Why do we take difference of masses of nucleus in mass defect rather than the masses of the complete atom including the electrons? For instance, in this lecture, the Q value for beta decay has been calculated by taking the difference of masses of nuclei which is (Mass of atom)-(Mass of electrons).
The only reason to ignore electron masses when computing $Q$-values is to introduce MeV-scale errors.
Read your source material carefully, to make sure you aren't double-counting electron masses either. I prefer the Nuclear Wallet Cards, which define (emphasis mine):
Mass
The mass of a nucleus with Z proton and N neutrons in a neutral-atom state is: $$ \text{Mass}(Z,N)=Z*\text{Mass(hydrogen atom)}+N*\text{Mass(free neutron)} - BE(Z,N) $$ where BE(Z,N) is the Binding Energy, that is, the energy needed to dissociate the nucleus into free nucleons. Note in this product, masses are given in energy units.The atomic mass unit (amu) is defined so that 1 amu is equal to the mass of a 12C atom divided by 12.
Mass excess (Δ)
The mass excess $Δ(Z,N)$ is defined as: $$ Δ(Z,N)=( \text{Mass}(Z,N) (\text{amu}) - A ) × \text{amu} $$where Mass(Z,N) (amu) is mass in atomic mass units and amu=Mass(6,6)/12. The mass excess as well as many other related quantities can be obtained using QCalc
That is, in the the various NNDC databases, the tabulated masses are for neutral atoms, rather than for bare nuclei.
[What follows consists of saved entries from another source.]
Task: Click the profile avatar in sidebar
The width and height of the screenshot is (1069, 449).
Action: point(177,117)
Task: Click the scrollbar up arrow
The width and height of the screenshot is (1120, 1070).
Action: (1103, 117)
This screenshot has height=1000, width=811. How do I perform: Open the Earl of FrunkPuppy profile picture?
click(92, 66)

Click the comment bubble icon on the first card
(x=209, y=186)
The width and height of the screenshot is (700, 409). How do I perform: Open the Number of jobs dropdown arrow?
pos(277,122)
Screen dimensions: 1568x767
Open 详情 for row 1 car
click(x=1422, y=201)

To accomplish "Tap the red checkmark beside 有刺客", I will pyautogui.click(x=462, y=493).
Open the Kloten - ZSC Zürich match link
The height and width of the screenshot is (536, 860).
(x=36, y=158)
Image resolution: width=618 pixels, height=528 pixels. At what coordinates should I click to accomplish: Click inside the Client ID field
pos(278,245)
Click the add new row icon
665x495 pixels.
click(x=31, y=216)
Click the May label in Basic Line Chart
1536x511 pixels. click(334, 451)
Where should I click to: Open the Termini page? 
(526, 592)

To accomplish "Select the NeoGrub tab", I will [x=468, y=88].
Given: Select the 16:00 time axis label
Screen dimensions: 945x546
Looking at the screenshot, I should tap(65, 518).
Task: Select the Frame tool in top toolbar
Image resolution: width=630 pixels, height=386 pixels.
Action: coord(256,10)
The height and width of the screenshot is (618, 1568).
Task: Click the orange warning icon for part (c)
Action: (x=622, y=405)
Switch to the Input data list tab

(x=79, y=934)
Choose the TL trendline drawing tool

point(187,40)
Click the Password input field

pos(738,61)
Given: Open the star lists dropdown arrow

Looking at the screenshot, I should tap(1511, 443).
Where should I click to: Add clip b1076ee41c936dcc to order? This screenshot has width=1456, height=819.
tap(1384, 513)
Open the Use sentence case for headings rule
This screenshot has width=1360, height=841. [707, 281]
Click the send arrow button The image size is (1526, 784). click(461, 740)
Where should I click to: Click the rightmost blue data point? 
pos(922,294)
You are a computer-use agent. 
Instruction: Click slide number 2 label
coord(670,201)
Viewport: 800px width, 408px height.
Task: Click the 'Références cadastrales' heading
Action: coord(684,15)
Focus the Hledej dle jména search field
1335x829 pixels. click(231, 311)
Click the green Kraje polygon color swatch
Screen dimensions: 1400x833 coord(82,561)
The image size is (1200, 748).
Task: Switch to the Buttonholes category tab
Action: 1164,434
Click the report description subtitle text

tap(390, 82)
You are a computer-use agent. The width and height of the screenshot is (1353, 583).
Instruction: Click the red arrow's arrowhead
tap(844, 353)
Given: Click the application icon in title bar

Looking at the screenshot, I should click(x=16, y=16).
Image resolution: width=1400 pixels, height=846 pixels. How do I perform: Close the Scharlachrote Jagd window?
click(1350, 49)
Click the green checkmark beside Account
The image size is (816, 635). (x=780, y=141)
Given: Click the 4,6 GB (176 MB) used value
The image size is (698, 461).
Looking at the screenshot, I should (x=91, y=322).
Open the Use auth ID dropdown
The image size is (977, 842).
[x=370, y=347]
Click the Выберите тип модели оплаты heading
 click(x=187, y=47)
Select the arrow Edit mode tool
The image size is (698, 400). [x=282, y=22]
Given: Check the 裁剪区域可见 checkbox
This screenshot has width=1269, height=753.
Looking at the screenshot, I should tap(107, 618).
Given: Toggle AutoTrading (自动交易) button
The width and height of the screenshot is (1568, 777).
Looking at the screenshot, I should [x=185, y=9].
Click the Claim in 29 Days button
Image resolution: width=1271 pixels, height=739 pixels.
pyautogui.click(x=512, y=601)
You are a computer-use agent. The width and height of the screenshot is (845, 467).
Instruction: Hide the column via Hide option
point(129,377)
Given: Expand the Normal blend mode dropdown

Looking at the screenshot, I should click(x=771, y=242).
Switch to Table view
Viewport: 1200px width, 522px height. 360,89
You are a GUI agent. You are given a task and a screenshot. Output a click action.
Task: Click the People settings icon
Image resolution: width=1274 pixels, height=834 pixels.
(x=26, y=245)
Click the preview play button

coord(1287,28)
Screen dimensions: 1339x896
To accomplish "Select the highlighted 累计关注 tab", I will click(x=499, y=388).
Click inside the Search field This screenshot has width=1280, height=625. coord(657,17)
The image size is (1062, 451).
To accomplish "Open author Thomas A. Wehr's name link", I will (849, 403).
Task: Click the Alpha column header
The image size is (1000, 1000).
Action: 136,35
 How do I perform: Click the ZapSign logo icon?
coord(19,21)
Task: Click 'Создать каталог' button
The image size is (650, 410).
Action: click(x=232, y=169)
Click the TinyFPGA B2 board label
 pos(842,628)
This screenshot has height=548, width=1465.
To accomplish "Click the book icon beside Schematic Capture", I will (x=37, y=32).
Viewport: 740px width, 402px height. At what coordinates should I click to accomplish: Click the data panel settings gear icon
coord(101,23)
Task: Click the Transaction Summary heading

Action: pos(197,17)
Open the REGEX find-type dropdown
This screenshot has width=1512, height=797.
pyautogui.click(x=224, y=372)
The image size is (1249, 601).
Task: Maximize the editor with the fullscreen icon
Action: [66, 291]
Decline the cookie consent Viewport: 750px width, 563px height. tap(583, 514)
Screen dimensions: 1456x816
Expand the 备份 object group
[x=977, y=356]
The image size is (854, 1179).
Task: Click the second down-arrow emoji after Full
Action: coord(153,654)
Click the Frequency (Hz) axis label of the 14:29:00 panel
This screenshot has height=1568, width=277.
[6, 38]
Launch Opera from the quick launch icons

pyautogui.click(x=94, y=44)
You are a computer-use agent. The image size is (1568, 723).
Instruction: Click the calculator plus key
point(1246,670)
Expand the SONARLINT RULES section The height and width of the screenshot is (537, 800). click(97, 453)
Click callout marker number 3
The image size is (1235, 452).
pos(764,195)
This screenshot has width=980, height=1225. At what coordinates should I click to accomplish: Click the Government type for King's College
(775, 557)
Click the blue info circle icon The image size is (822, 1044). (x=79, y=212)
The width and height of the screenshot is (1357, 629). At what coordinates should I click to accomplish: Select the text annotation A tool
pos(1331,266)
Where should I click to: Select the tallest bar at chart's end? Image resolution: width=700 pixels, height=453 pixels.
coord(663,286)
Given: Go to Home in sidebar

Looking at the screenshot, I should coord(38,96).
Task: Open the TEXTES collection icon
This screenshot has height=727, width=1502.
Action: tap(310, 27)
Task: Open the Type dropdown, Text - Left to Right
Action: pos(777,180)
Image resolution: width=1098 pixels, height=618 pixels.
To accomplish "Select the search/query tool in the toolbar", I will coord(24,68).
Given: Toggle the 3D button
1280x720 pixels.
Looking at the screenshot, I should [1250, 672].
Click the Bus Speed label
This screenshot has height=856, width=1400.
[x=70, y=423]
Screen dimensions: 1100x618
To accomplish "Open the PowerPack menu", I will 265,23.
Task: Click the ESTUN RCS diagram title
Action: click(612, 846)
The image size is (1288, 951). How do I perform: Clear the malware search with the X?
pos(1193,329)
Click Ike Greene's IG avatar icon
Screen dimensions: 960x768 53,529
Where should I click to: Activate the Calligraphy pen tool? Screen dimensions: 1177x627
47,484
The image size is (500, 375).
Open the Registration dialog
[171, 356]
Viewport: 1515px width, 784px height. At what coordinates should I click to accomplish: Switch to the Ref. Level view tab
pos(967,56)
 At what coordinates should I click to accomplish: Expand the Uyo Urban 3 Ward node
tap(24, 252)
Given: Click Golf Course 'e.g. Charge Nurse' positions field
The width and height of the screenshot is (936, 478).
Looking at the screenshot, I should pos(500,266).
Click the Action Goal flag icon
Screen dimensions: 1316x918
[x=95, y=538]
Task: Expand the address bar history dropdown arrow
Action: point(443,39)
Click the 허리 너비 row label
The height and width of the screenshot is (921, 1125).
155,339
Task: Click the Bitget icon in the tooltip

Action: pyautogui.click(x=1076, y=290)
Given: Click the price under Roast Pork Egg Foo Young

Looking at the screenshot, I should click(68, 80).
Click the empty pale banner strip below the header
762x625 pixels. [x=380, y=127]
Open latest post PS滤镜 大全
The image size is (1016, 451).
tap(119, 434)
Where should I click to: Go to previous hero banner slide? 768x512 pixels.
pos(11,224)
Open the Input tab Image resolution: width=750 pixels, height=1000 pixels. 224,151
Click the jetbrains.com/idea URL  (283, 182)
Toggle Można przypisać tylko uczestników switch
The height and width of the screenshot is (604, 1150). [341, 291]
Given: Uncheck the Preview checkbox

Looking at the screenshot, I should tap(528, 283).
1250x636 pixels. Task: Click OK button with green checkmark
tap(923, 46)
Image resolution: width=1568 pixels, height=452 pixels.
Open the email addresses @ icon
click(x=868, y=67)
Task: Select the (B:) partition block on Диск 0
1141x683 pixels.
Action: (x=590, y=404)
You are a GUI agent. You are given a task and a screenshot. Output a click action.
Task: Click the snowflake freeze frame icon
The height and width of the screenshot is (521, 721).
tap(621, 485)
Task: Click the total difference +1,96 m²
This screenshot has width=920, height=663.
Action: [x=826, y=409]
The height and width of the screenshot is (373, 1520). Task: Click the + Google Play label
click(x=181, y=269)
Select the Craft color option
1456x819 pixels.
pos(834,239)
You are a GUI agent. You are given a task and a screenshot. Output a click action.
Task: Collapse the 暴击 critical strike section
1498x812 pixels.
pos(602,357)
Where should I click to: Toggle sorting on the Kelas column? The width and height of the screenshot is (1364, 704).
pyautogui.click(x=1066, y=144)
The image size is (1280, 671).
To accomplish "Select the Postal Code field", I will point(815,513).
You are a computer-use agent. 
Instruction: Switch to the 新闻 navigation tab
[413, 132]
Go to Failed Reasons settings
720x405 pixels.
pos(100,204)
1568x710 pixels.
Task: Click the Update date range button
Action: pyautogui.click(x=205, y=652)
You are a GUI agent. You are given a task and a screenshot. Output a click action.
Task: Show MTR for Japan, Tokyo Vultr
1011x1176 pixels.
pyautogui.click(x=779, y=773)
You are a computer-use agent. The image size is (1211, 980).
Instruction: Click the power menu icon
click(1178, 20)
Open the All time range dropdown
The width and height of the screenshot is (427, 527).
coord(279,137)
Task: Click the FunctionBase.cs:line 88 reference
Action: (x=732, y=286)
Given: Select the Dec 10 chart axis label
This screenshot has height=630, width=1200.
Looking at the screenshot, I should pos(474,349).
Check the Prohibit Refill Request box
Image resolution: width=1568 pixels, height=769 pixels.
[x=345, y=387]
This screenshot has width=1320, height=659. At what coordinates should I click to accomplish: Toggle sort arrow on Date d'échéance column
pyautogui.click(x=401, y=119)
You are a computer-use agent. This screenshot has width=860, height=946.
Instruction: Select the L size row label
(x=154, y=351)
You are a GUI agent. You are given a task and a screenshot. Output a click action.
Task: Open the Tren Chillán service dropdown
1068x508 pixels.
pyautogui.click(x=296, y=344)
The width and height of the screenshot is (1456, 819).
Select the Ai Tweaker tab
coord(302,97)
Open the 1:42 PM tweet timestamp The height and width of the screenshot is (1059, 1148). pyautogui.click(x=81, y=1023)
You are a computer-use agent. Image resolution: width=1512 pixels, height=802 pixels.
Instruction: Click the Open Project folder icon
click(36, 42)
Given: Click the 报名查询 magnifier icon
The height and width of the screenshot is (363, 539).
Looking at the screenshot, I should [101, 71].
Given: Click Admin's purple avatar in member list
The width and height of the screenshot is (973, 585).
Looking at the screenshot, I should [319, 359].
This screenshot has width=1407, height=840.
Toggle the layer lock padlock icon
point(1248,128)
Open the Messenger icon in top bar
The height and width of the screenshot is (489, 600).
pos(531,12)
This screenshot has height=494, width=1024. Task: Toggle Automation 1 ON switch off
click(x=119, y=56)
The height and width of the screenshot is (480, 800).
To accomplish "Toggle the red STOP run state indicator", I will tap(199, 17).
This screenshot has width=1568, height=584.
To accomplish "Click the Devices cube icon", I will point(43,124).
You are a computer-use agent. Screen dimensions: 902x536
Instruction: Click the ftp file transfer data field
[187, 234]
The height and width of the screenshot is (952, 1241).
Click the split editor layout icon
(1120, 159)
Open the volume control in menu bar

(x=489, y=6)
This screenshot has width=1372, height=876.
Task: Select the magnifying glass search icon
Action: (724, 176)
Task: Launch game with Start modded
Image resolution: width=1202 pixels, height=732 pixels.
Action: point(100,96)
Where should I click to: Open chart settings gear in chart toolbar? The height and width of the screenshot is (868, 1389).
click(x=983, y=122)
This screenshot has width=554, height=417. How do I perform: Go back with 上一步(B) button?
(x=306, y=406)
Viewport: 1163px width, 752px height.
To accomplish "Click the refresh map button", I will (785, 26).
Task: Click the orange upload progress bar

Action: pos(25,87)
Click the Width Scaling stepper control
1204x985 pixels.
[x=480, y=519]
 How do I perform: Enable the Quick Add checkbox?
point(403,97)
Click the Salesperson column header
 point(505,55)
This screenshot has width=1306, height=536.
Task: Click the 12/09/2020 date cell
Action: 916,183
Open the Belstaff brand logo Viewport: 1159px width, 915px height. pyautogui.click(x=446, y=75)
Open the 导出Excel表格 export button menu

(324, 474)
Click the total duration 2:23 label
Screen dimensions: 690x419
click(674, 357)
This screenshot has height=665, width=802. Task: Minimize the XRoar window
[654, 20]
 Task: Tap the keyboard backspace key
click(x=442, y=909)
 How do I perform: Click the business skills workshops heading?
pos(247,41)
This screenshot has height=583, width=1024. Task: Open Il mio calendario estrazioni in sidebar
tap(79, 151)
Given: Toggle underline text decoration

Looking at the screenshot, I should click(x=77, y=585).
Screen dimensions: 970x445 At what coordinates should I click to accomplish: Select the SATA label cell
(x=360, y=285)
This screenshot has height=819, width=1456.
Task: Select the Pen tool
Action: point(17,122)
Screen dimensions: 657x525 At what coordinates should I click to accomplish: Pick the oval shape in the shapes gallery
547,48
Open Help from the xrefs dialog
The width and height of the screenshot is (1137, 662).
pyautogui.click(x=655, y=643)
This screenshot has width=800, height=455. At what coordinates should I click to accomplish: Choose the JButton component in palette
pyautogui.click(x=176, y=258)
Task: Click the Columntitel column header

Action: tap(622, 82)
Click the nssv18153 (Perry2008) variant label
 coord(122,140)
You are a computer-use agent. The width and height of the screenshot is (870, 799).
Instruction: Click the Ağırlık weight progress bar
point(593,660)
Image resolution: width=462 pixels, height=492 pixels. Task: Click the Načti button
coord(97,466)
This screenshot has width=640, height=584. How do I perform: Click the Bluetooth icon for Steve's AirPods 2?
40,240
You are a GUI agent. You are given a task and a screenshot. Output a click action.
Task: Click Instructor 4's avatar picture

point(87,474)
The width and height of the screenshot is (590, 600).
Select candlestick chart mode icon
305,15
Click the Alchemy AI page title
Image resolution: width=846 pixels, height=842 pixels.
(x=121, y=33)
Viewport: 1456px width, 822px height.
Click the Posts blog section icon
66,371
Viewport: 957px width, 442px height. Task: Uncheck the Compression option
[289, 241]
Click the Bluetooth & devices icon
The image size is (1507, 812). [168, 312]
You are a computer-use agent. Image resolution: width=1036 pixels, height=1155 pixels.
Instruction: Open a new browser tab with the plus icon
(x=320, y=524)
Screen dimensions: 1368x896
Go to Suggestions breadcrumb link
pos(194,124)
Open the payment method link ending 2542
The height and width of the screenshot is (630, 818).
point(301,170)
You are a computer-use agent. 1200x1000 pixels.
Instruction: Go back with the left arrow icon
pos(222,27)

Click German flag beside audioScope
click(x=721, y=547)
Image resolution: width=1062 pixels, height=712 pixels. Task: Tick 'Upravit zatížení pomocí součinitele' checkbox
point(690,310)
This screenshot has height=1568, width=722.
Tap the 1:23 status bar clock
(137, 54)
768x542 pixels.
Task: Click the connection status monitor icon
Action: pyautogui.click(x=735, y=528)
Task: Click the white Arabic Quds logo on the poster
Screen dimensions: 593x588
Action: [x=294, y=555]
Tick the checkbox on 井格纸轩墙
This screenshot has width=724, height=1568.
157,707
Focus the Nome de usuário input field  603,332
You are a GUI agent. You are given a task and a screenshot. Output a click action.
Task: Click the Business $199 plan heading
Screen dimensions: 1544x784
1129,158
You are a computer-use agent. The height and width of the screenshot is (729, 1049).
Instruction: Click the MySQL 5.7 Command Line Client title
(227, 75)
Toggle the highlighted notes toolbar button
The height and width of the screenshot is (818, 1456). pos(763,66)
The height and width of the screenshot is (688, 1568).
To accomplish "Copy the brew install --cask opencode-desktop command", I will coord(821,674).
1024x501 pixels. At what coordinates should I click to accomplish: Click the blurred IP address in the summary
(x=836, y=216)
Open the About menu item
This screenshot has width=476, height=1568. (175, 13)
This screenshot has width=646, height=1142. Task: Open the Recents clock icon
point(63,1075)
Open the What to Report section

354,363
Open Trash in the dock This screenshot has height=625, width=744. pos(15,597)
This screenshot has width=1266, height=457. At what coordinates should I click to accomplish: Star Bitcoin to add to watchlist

There are several reasons for this choice:
In general, it's much easier to measure the mass of a neutral atom than to produce an ensemble of completely-ionized nuclei and measure their masses. The neutral atom data are more complete and more reliable.
For heavy nuclei with many electrons, the electron binding energies make up a non-negligible correction to the atomic mass excess. Computing the nuclear mass is not just a matter of subtracting the electron masses.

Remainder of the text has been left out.